[Opening Information section]

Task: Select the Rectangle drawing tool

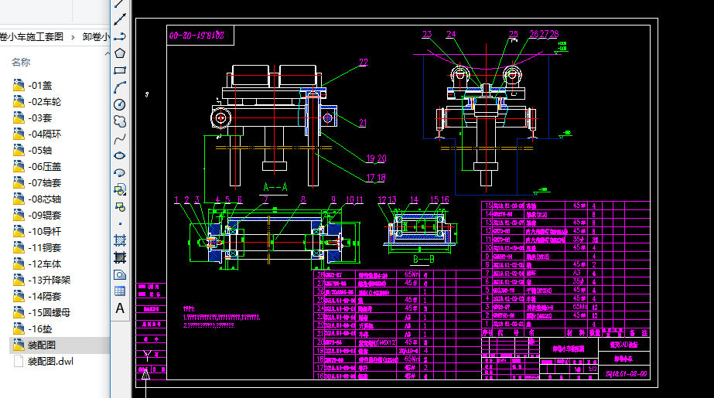Action: [120, 70]
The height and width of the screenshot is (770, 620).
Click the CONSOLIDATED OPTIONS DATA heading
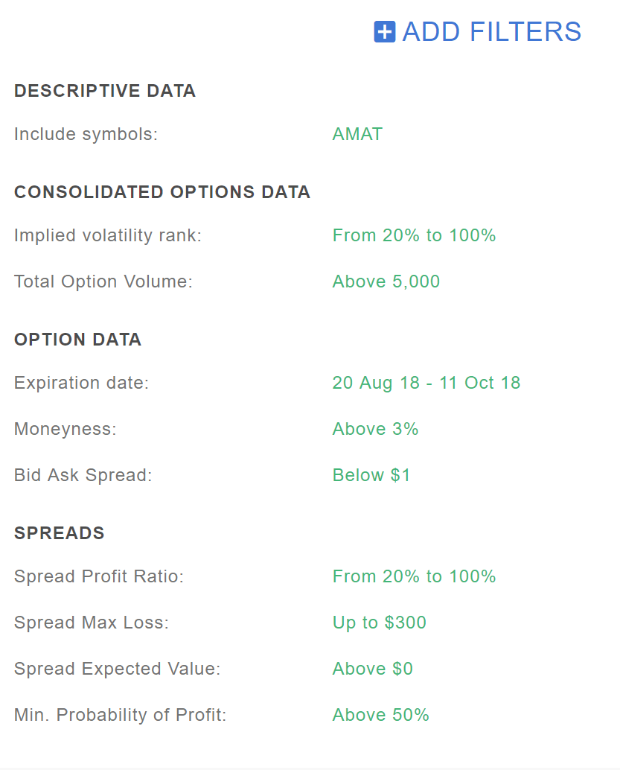162,192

[Closing Information section]

[Exercise directions] Every line from the one containing "The height and" through the last line of the data is to be retyped exactly, with nothing added and no pictures included.

[Expected answer]
The height and width of the screenshot is (770, 620).
Click the CONSOLIDATED OPTIONS DATA heading
162,192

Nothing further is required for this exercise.